Books littered one end of the map table. A stack of mail and a finely wrapped parcel sat to another side, and her pack took up the rest of the space. Pulling out several trinkets along with the little stack of drake scales she had collected, Eruviel suddenly stopped her unpacking.

I can do this tomorrow . . . or the next day, she thought. Even her inner voice sounded as lethargic as she felt. Abandoning her things, the Elf drew the iron screen over the front of the fireplace. Shedding her clothing as she went, Eruviel made her way into the bedroom and collapsed on her bed.

Oh, what an excellent bed.

The house smelled warm from the fire. It smelled like old tomes, and like evergreens, and of him. A hint of pipe smoke lingered, but that could have just been from the neighbor down the hill who smoked more than his chimney.

Cocooning herself beneath her soft covers, Eruviel hummed softly in her blissful comfort. A few breaths later she was deep in her rest, dreaming of forests and glittering drifts of snow, and the spray of white powder that flew up from her paws.




Climbing the short incline of the road, Inaris forced herself not to hurry as she made her way back home. Thinking about it, she should have gone back to the Inn to relieve the girl watching Jo for the day, but she wasn’t expected till morning. Inaris had only acquired the little cottage after her things from Rohan had caught up with her, but it was the closest she had to a home, and the only place that felt safe.

Still clutching her right hand to her chest she let out a breath in relief as the little building came into view. She hated that panic kept trying to edge it’s way in. She hated that she couldn’t forget the seconds of burning pain on her palm, the relaxing cool that had flowed through her hand, or the tickle at her wrist. She hated it, she hated it. Most of all, she hated that it made her remember.

Why had I trusted him? And why did he show me?

“Don’t forget, you know what I can do,” he had said. Was that supposed to be a threat?

Practically running up the path to the cottage, Inaris nearly jumped out of her skin as a dog a few houses down barked. Lurching, her foot hit a patch of gravel and the young woman twisted as she fell. Hitting the ground hard, the back of her head smacked against the bottom step of the front stoop.

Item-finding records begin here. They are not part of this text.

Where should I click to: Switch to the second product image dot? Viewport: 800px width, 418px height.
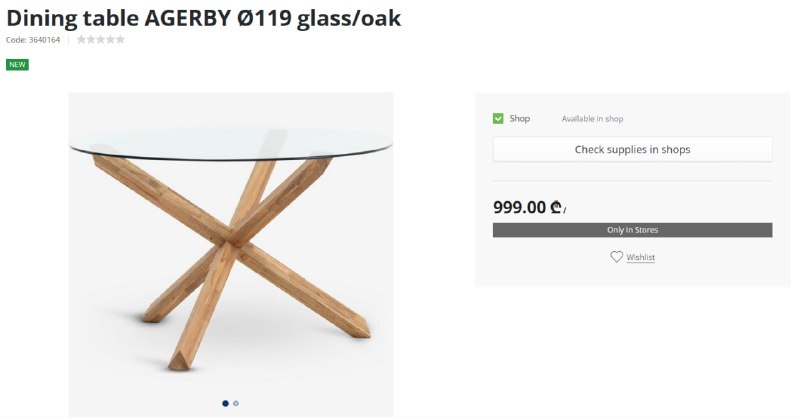point(236,404)
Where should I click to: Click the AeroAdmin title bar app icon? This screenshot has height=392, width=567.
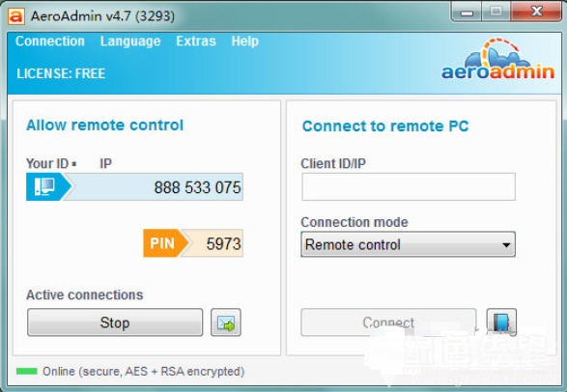point(15,16)
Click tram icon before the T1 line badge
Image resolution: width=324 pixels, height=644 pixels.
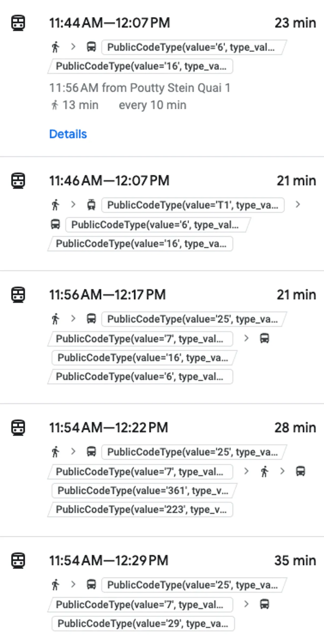91,205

A brief cry of pain escaped her before she clenched her teeth. Hot tears filled her eyes, but as she slowly sat up Inaris felt a thin, warm stream trickle down her neck. Reaching a hand back, her scalp screamed at the touch. She was bleeding. Not badly, but enough.

“Blood?” she muttered, staring at her hand in confusion. Then it hit her. The panic, as was the lingering memory of pain and numbness in her hand, was gone. No pain that left no marks, or fear of the next night and the one after that. Just the real, burning pain that tore through her as warm blood stained her pale blonde hair.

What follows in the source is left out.